Nassawadox city, Virginia – Racial and ethnic composition Note: the US Census treats Hispanic/Latino as an ethnic category. This table excludes Latinos from the racial categories and assigns them to a separate category. Hispanics/Latinos may be of any race.
| Race / ethnicity (NH = Non-Hispanic) | Pop 2000 | Pop 2010 | Pop 2020 | % 2000 | % 2010 | % 2020 |
|---|---|---|---|---|---|---|
| White alone (NH) | 245 | 269 | 288 | 42.83% | 53.91% | 54.03% |
| Black or African American alone (NH) | 310 | 204 | 201 | 54.20% | 40.88% | 37.71% |
| Native American or Alaska Native alone (NH) | 0 | 0 | 1 | 0.00% | 0.00% | 0.19% |
| Asian alone (NH) | 4 | 1 | 3 | 0.70% | 0.20% | 0.56% |
| Native Hawaiian or Pacific Islander alone (NH) | 0 | 0 | 0 | 0.00% | 0.00% | 0.00% |
| Other race alone (NH) | 0 | 4 | 1 | 0.00% | 0.80% | 0.19% |
| Mixed race or Multiracial (NH) | 6 | 7 | 6 | 1.05% | 1.40% | 1.13% |
| Hispanic or Latino (any race) | 7 | 14 | 33 | 1.22% | 2.81% | 6.19% |
| Total | 572 | 499 | 533 | 100.00% | 100.00% | 100.00% |

===2000 Census===
As of the census of 2000, there were 572 people, 186 households, and 121 families living in the town. The population density was 1,334.2 people per square mile (513.6/km^{2}). There were 207 housing units at an average density of 482.8 per square mile (185.9/km^{2}). The racial makeup of the town was 54.90% African American, 43.18% White, 0.87% Asian, and 1.05% from two or more races.
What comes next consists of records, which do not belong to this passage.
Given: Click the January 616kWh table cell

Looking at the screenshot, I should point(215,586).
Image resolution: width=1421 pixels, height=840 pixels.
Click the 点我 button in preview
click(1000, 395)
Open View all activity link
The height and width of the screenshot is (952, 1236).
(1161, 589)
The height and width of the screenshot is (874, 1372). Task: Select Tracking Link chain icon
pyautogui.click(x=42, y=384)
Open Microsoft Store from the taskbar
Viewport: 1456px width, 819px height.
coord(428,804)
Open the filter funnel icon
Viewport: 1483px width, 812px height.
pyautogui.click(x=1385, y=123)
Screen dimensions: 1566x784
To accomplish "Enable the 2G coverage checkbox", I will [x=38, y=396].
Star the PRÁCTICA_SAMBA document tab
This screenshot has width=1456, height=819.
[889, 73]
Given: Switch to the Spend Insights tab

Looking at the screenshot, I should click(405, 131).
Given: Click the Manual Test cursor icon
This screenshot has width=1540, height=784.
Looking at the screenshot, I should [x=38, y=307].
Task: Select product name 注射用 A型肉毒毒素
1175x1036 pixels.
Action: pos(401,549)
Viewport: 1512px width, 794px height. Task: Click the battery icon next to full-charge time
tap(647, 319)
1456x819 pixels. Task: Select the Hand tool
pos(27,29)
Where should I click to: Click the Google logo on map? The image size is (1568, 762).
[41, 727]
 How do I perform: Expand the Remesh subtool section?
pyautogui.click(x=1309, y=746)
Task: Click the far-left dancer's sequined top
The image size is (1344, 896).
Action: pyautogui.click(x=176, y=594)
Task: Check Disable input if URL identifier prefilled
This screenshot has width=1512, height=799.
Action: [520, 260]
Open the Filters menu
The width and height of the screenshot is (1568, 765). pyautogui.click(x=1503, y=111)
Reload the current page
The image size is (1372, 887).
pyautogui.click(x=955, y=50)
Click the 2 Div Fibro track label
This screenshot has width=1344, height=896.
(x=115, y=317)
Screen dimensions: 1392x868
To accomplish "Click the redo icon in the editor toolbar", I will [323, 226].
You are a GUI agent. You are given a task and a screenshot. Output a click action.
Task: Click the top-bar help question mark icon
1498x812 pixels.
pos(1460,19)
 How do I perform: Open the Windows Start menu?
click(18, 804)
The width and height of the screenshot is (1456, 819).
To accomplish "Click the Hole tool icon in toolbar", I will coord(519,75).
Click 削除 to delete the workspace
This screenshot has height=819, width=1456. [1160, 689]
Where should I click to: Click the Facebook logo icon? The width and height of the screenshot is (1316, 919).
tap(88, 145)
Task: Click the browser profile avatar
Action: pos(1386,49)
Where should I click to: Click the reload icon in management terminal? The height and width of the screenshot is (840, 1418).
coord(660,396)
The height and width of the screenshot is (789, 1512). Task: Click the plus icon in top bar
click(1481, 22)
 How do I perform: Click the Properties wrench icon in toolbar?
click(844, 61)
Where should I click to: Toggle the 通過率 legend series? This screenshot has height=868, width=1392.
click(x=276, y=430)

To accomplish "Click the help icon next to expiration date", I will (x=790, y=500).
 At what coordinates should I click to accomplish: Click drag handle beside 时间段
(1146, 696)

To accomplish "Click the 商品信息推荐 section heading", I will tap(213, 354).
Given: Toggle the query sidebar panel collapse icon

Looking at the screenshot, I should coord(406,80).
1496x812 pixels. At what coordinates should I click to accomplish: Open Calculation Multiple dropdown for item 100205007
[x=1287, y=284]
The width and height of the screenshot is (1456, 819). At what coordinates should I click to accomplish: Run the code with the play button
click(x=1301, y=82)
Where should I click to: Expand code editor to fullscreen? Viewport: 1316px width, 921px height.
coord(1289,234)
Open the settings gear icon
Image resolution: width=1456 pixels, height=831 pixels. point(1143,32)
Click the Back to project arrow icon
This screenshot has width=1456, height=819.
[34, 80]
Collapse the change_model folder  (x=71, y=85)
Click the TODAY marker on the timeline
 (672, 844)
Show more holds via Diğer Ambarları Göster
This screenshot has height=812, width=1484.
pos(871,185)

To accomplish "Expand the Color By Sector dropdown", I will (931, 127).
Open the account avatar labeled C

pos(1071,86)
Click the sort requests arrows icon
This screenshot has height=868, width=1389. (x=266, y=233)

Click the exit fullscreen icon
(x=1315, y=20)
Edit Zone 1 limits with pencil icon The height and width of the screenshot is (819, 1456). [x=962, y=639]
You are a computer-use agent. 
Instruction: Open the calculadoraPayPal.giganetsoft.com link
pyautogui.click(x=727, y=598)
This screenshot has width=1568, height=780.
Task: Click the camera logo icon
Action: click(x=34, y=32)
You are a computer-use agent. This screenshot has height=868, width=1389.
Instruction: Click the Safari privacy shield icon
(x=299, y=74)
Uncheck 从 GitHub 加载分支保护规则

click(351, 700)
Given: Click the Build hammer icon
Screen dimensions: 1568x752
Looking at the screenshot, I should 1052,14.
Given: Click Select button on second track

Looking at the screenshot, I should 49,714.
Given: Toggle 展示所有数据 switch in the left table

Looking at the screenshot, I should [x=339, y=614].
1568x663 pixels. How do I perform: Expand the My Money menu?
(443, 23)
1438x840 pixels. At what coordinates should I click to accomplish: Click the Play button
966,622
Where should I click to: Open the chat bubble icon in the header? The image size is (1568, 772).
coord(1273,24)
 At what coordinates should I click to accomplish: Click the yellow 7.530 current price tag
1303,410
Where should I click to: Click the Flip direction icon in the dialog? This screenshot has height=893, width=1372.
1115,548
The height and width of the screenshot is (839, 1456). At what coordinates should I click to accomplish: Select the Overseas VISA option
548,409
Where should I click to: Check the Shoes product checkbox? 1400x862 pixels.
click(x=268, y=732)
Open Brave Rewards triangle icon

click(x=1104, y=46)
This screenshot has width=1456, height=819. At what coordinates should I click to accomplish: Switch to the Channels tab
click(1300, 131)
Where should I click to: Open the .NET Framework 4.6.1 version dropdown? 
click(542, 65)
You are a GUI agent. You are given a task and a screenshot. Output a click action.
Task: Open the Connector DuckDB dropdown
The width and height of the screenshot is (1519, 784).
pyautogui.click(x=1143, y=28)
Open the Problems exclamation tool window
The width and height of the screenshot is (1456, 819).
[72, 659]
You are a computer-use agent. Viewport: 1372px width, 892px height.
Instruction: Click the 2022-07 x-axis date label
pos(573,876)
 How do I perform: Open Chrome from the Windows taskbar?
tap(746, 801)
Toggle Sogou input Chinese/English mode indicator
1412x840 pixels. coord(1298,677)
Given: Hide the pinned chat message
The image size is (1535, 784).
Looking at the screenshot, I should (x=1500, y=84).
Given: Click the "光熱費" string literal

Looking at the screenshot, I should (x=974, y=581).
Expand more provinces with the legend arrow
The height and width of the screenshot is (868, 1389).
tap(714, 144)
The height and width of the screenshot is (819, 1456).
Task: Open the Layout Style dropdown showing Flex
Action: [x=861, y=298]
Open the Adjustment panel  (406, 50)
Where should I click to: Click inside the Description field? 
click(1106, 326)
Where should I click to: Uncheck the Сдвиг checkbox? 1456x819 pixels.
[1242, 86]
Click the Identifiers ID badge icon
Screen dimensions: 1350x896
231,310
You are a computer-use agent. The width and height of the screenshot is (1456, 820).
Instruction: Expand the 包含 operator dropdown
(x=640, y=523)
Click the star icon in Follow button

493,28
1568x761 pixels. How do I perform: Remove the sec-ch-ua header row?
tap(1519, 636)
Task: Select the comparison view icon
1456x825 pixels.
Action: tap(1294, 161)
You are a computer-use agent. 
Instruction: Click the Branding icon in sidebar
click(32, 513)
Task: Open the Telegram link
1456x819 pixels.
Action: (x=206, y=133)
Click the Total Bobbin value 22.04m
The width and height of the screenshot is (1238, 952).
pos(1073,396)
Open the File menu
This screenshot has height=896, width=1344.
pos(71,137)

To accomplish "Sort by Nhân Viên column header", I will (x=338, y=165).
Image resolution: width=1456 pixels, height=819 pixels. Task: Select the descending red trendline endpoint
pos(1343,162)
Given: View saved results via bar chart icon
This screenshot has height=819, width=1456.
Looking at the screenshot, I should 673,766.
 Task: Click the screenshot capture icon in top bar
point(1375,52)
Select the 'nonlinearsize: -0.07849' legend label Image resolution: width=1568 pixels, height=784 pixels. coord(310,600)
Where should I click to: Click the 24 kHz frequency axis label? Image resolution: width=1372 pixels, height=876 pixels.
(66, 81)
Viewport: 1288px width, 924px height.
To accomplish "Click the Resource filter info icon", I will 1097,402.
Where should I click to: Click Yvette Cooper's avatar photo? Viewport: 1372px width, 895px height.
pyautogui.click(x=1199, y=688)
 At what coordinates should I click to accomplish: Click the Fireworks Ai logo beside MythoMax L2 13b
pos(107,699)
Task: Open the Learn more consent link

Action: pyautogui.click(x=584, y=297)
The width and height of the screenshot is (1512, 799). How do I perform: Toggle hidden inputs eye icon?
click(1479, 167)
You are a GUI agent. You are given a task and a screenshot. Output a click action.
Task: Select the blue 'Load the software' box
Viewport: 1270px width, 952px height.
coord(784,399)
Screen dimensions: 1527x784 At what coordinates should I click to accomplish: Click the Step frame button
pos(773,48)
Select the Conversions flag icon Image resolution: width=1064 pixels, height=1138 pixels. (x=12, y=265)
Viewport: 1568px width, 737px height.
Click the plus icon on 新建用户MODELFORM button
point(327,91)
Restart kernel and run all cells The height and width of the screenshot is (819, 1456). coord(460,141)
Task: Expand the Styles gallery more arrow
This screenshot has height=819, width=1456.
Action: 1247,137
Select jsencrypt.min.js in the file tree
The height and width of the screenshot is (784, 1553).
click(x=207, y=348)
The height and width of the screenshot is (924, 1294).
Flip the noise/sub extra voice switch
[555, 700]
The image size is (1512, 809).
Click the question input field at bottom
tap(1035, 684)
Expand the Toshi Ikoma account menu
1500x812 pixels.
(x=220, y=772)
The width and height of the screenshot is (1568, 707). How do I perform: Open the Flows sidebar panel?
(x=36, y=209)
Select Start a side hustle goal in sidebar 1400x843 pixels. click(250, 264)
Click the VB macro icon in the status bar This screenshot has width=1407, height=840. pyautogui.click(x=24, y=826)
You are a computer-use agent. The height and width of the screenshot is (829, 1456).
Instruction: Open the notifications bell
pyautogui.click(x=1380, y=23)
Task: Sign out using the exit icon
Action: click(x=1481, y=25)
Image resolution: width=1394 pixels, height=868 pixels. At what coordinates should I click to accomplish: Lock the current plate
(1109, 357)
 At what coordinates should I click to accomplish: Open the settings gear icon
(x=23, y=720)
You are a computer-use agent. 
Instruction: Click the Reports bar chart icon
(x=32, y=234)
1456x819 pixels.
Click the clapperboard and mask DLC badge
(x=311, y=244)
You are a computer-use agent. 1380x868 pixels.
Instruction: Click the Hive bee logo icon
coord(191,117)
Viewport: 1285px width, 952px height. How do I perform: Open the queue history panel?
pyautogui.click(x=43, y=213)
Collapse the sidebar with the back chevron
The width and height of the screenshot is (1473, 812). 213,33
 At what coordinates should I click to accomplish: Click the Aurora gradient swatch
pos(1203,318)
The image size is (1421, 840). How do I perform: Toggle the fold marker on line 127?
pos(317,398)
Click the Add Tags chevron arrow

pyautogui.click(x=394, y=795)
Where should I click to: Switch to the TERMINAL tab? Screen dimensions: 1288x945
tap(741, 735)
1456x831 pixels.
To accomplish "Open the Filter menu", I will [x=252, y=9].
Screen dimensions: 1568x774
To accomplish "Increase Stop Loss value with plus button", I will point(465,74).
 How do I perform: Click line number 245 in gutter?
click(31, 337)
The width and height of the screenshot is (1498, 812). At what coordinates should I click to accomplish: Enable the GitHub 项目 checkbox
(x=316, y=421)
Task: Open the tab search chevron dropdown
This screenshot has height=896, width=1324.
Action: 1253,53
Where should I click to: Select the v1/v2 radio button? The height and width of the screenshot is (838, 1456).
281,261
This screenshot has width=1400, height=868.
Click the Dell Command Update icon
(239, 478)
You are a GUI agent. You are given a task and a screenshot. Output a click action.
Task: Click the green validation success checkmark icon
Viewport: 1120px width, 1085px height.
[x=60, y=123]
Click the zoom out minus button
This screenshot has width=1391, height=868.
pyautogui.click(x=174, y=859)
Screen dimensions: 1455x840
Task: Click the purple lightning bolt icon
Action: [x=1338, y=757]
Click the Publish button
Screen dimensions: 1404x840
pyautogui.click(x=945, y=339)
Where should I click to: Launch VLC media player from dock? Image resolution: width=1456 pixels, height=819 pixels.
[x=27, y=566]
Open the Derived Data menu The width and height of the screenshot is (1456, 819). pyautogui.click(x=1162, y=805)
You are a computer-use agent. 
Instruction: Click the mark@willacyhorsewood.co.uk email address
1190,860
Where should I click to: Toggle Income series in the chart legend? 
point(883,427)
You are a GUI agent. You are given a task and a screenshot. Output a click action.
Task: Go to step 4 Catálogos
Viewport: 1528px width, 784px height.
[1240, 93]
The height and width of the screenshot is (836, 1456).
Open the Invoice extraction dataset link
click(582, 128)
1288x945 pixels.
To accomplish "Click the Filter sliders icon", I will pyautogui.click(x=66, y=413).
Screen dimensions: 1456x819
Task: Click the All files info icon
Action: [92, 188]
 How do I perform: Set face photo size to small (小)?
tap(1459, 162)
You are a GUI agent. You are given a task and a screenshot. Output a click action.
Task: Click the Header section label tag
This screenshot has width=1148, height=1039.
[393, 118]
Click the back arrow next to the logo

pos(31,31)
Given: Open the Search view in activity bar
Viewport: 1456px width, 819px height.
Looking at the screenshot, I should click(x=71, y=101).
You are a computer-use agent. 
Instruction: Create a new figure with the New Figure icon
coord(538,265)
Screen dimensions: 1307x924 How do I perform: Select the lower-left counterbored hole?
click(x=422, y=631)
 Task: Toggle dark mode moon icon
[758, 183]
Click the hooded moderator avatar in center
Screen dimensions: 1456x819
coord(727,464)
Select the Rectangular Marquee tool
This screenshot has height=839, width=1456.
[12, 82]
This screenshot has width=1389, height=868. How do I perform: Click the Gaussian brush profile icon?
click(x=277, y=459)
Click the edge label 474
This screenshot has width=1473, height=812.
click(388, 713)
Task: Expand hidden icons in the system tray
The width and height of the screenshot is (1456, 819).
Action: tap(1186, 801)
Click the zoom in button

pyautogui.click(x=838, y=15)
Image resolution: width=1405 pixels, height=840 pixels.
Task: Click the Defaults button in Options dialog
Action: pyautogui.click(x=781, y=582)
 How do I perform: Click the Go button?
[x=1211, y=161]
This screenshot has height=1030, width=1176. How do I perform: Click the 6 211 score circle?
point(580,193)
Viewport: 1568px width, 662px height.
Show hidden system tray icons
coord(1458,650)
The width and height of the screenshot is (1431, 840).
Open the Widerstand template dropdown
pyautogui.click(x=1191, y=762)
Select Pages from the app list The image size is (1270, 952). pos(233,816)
Hispanic or Latino of any race were 1.22% of the population.

There were 186 households, out of which 23.1% had children under the age of 18 living with them, 39.8% were married couples living together, 22.0% had a female householder with no husband present, and 34.9% were non-families. 31.2% of all households were made up of individuals, and 21.0% had someone living alone who was 65 years of age or older. The average household size was 2.33 and the average family size was 2.93.

In the town, the population was spread out, with 19.2% under the age of 18, 5.8% from 18 to 24, 14.7% from 25 to 44, 19.4% from 45 to 64, and 40.9% who were 65 years of age or older. The median age was 54 years. For every 100 females, there were 81.0 males. For every 100 females aged 18 and over, there were 69.2 males.

The median income for a household in the town was $21,250, and the median income for a family was $27,500. Males had a median income of $25,000 versus $23,594 for females. The per capita income for the town was $14,626. About 24.0% of families and 32.8% of the population were below the poverty line, including 44.7% of those under age 18 and 18.9% of those age 65 or over.

==Transportation==
===Public transportation===
STAR Transit provides public transit services, linking Nassawadox with Cape Charles, Onley, and other communities in Northampton and Accomack counties on the Eastern Shore.

===Railroads===
The Bay Coast Railroad provided Nassawadox with freight rail service until going out of business in 2018.

==Notable people==
- Arthur "Big Boy" Crudup, bluesman in the 1940s and 1950s
- D. Page Elmore, former member of the Maryland House of Delegates
- Thom Henderson, creator of the popular ARC file format, which is the progenitor of the ZIP file format on computers.
- Ralph Northam, Governor of Virginia
- George van Driem, Dutch linguist
- Conny Van Dyke, actress
- Todd Washington, NFL coach and assistant offensive line coach for the Jacksonville Jaguars; former NFL center for the Tampa Bay Buccaneers and the Houston Texans
- Johnnie Wittig, pitcher in Major League Baseball
- Tyler Webb, Major League Baseball relief pitcher for the St. Louis Cardinals.

==Climate==
The climate in this area is characterized by hot, humid summers and generally mild to cool winters. According to the Köppen Climate Classification system, Nassawadox has a humid subtropical climate, abbreviated "Cfa" on climate maps.